▶ _Prompt_: In the patch review below, what reason does the reviewer give for holding that at least the first watermark level with latency higher than the SAGV block time must be enabled?

▶ _Page_:

[BEGIN]

Hmm. The definition of these bits is definitely peculiar. Unfortunately
the spec doesn't seem to explain them. First I though bit 0 might be
more of an ack bit, but then why would we set it for the "enable" request?

I'd maybe do s/DYNAMIC_FREQ/ENABLE/ to make it more clear what is the
counterpart to DISABLE.

>  #define GEN6_PCODE_DATA				_MMIO(0x138128)
>  #define   GEN6_PCODE_FREQ_IA_RATIO_SHIFT	8
>  #define   GEN6_PCODE_FREQ_RING_RATIO_SHIFT	16
> diff --git a/drivers/gpu/drm/i915/intel_display.c b/drivers/gpu/drm/i915/intel_display.c
> index c5c0c35..35bdd67 100644
> --- a/drivers/gpu/drm/i915/intel_display.c
> +++ b/drivers/gpu/drm/i915/intel_display.c
> @@ -14142,6 +14142,14 @@ static void intel_atomic_commit_tail(struct drm_atomic_state *state)
>  		     intel_state->cdclk_pll_vco != dev_priv->cdclk_pll.vco))
>  			dev_priv->display.modeset_commit_cdclk(state);
>  
> +		/*
> +		 * SKL workaround: bspec recommends we disable the SAGV when we
> +		 * have more then one pipe enabled
> +		 */

It doesn't actually say that AFAICS. What it says is the *if* you
guarantee that in single pipe mode you never run afoul of the SAGV
block time (30us on SKL), then you can simply disable SAGV depending
on the number of active pipes. I guess that can sort of imply that you
shouldn't enable it with multiple pipes, but it's a very vague way of
saying that for sure.

Then it goes on to say something that if you can't enable watermark
levels with latency>=SAGV block time, then you shouldn't enable SAGV
either. I would interpret that so that you have to have to have
enabled at least the first watermark level with higher latency than
the SAGV block time, since that means the plane can tolerate also
the SAGV block time.

[END]

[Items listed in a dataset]
[BEGIN]

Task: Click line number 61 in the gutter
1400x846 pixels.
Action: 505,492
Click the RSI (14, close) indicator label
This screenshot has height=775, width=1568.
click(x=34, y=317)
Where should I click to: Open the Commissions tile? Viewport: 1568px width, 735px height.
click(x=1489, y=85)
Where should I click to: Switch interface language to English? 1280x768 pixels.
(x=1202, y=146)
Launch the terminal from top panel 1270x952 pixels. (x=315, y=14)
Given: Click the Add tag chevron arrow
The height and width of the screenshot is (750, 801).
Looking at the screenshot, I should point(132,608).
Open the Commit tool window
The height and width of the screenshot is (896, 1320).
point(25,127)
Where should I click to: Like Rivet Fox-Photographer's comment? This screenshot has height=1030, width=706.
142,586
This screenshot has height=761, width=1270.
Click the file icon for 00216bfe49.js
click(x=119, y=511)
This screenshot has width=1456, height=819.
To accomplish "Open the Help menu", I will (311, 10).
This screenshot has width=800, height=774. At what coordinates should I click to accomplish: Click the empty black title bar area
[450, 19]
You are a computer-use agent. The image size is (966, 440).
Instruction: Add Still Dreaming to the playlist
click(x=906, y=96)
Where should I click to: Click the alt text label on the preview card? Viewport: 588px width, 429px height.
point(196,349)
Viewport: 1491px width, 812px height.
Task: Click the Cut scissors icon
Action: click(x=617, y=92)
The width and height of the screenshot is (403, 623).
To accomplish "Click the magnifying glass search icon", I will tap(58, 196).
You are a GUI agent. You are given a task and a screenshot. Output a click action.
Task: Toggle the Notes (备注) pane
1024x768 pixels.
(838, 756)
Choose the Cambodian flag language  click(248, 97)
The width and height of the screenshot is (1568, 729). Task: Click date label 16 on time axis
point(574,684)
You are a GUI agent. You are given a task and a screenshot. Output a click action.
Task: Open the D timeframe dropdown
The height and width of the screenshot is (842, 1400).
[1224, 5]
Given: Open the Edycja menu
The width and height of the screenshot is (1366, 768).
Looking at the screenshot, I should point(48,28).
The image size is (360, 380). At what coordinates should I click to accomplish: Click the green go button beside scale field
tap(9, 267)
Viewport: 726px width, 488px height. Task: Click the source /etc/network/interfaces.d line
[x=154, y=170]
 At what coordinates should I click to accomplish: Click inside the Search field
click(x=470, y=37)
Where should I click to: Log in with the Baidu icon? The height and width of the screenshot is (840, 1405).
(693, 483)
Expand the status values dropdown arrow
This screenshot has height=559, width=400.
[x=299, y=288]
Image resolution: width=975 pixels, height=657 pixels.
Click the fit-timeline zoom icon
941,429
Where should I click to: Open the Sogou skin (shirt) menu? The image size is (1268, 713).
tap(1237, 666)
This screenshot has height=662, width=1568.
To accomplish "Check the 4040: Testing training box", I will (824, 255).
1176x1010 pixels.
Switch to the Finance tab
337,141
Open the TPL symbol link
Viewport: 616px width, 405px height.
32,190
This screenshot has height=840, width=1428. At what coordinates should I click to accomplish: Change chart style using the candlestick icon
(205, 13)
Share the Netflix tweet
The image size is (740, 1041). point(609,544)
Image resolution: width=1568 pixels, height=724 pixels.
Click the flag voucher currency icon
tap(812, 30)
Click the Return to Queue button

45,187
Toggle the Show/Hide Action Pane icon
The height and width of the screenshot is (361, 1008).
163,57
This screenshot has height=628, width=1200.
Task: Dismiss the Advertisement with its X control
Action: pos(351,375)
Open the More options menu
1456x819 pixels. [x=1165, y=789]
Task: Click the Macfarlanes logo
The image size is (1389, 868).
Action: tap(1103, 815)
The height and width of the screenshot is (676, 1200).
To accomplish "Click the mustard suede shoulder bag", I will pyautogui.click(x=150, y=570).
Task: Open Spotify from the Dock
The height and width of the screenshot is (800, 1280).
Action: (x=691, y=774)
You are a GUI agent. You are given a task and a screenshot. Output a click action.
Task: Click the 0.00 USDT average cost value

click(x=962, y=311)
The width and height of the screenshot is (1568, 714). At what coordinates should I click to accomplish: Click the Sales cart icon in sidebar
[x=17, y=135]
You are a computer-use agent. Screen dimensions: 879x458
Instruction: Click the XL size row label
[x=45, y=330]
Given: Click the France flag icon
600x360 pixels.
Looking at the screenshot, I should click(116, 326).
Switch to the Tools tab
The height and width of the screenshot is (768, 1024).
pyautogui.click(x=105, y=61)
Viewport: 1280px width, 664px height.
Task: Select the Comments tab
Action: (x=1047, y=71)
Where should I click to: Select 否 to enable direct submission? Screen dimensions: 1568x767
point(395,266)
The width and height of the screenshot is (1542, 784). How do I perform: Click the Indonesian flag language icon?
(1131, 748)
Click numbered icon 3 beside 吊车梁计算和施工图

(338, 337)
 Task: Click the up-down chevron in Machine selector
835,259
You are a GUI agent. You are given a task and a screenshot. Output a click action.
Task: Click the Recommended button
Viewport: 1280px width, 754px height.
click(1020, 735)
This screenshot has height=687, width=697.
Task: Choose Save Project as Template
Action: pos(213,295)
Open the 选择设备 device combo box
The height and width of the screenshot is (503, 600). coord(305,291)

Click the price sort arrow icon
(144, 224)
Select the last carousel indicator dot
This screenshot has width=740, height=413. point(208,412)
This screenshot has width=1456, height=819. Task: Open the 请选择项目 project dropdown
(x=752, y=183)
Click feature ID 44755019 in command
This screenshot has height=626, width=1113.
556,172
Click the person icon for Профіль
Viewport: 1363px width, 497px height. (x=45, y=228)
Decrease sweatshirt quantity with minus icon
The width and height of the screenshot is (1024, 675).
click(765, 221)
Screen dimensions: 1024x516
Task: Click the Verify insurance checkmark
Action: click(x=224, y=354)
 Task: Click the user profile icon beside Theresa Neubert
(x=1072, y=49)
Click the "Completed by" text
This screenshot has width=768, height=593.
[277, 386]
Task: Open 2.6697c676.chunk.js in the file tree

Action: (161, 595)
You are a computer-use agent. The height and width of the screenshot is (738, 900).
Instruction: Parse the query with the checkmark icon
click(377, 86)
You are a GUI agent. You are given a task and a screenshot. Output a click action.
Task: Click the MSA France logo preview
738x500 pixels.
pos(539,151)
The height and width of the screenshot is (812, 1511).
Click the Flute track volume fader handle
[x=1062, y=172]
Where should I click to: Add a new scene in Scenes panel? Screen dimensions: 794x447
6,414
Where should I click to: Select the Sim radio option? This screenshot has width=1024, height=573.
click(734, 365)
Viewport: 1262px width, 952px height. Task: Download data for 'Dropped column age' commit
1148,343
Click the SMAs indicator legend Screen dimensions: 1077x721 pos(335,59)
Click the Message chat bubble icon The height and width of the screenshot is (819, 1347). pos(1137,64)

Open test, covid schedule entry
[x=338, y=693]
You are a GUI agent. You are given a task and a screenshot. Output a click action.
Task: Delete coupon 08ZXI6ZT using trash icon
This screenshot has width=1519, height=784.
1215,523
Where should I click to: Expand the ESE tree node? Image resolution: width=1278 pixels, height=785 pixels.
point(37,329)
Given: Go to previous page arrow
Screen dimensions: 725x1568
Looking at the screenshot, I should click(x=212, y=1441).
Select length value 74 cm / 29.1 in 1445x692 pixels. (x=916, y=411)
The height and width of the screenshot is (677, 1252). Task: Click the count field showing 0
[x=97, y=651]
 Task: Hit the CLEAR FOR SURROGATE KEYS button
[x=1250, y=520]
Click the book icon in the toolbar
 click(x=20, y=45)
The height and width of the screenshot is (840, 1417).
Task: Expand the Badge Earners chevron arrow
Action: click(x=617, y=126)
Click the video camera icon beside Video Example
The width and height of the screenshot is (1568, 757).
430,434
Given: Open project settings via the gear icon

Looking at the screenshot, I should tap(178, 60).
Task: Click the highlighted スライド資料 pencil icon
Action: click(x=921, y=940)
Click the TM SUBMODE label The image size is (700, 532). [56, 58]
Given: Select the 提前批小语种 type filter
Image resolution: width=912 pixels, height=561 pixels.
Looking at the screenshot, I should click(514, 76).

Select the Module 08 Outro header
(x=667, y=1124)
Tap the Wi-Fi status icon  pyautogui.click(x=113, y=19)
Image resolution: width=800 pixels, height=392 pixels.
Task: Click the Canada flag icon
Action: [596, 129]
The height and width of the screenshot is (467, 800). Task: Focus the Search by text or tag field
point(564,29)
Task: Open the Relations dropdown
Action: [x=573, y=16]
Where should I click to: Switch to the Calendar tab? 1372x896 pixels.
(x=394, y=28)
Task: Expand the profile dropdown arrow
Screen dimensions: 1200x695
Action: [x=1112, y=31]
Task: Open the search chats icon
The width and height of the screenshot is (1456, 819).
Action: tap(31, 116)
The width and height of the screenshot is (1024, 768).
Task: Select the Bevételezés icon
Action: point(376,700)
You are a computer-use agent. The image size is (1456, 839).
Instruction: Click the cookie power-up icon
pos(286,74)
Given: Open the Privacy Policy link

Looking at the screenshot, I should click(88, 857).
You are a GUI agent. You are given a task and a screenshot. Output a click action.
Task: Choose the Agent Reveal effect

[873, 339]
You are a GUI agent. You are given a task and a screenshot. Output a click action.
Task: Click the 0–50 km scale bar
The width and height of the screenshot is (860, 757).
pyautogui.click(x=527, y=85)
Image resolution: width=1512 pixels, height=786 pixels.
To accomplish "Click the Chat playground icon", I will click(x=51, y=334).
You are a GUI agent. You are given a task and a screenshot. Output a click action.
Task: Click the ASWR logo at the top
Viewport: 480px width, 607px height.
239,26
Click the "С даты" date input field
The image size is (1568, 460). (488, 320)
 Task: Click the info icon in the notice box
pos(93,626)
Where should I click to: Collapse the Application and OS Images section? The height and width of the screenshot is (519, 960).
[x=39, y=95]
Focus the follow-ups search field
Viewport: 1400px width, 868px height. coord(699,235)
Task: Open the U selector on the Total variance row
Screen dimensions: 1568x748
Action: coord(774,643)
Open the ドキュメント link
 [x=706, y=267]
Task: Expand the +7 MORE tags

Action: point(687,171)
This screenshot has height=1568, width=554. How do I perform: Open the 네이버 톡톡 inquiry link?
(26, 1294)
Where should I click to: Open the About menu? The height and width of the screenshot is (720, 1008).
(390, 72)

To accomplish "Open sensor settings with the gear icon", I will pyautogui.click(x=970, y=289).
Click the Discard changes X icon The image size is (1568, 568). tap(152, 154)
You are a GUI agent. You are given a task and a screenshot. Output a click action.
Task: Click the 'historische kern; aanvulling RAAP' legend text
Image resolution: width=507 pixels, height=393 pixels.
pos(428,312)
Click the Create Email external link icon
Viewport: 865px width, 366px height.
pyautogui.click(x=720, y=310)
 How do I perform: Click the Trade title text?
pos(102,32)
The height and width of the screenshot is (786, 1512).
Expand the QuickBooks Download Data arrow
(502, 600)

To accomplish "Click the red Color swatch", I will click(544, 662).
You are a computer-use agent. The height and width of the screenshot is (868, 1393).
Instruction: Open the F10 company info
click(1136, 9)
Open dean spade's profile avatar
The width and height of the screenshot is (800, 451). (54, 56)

[END]

▶ _Exercise output_: Enabling such a watermark level means the plane can also tolerate the SAGV block time.